# Отрывок
Надо полагать, одной из величайших своих заслуг Гоголь считал то, что он показал, как подчас мельчайшая уступка пороку приводит к гибели всего человеческого в человеке, заставляя его «позабывать великие и святые обязанности и в ничтожных побрякушках видеть великое и святое».
Но почему же тогда Гоголь, отказавшись от показа «добродетельного человека», сам называет Чичикова «подлецом» и рисует его школьные годы и первые шаги на службе в довольно неприглядном свете? Для Гоголя Чичиков, употребляя более современное выражение, «сукин сын, но все же свой сукин сын». Писатель хотел показать, как исковеркала жизнь неглупого мальчика отцовская заповедь: «больше всего береги и копи копейку… Все сделаешь и все прошибешь на свете копейкой». Но Чичиков-младший, по Гоголю, намеревался, достигнув известного положения в обществе, отказаться от того образа жизни, какой был навязан ему беспросветной бедностью.
Именно средний человек частенько идет на сделки с совестью, успокаивая себя тем, что это он сегодня, в силу необходимости, отступает от нравственных норм, а уж завтра-то будет во всем поступать, как должно. Но приходит это завтра, и оно ничем не отличается от вчера, сама логика жизни заставляет продолжать ее, как она сложилась. И новая, чистая жизнь так и не наступает. Вот и Чичикова увлекла эта стихия приобретательства, и он не смог остановиться тогда, когда, казалось бы, фундамент для новой жизни был уже заложен и вроде бы настало время жить достойно.

# Исходные данные
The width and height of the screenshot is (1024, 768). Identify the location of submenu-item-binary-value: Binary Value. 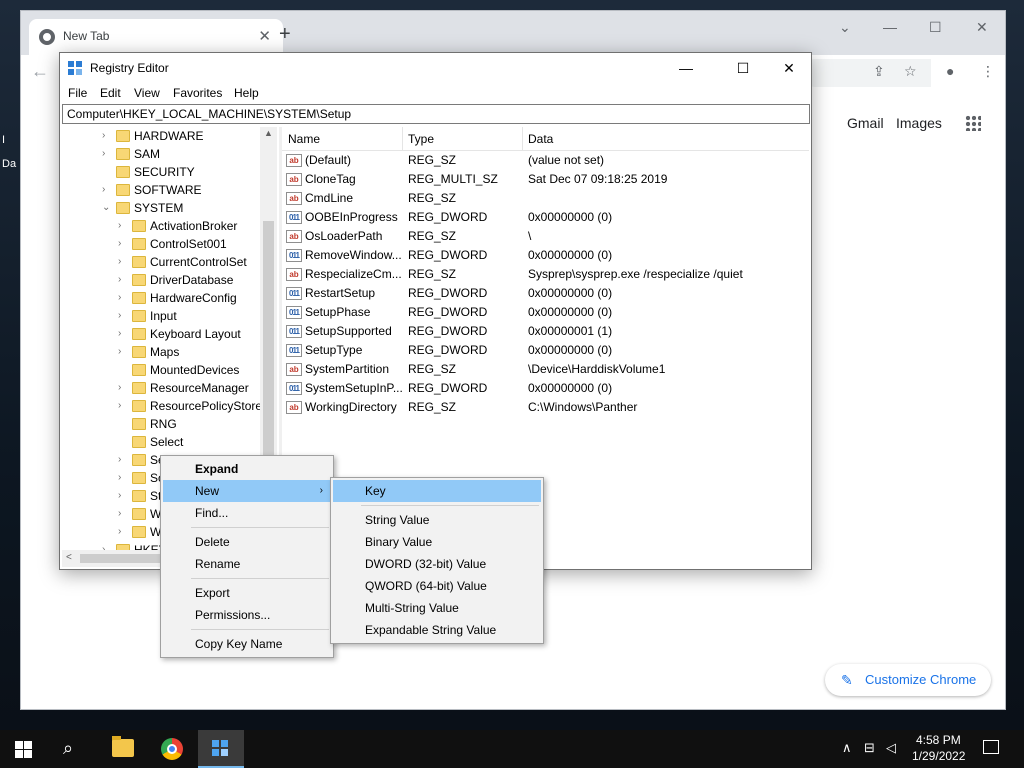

# Задания к выполнению
1) Выпишите по порядку все фрагменты отрывка о Чичикове, которые стоят в кавычках-«елочках».
2) Продолжите отрывок о Чичикове, начав сразу после его последнего предложения.

# Результаты по заданиям
1)
1. «позабывать великие и святые обязанности и в ничтожных побрякушках видеть великое и святое»
2. «добродетельного человека»
3. «подлецом»
4. «сукин сын, но все же свой сукин сын»
5. «больше всего береги и копи копейку… Все сделаешь и все прошибешь на свете копейкой»

2)
Чичиков избрал ложный идеал и стал «приобретать» то, что плохо лежит, зная, что иначе это украдут другие, а он, по господствующим представлениям, останется в дураках. Он, следовательно, пошел в жизни не «узким путем» христианского подвига, а «широким путем», по которому идет толпа и который ведет к погибели (Мф 7:13,14), и в этом – истоки его трагедии, причина гибели его дарований. Так Гоголь, даже не упомянув имени Христа, хотел показать сущность Его учения гораздо яснее, чем проповеди штатных проповедников, да и его собственная проповедь в написанной несколько позднее книге «Выбранные места из переписки с друзьями». Это не частый в литературе случай, когда художественное произведение, правильно осмысленное, призвано было стать проповедью самого светлого и благодатного нравственного учения, способной помочь читателю выбрать достойный путь в жизни. Иначе говоря, «Мертвые души» для Гоголя были нравственным трактатом,
облеченным в форму подобия плутовского романа. Но и эта проповедь художественными средствами Гоголю не удалась. Чтобы понять, почему не удалась, надо оставить на некоторое время Чичикова и обратиться к упомянутой новой книге Гоголя.Выбраненные «Выбранные места»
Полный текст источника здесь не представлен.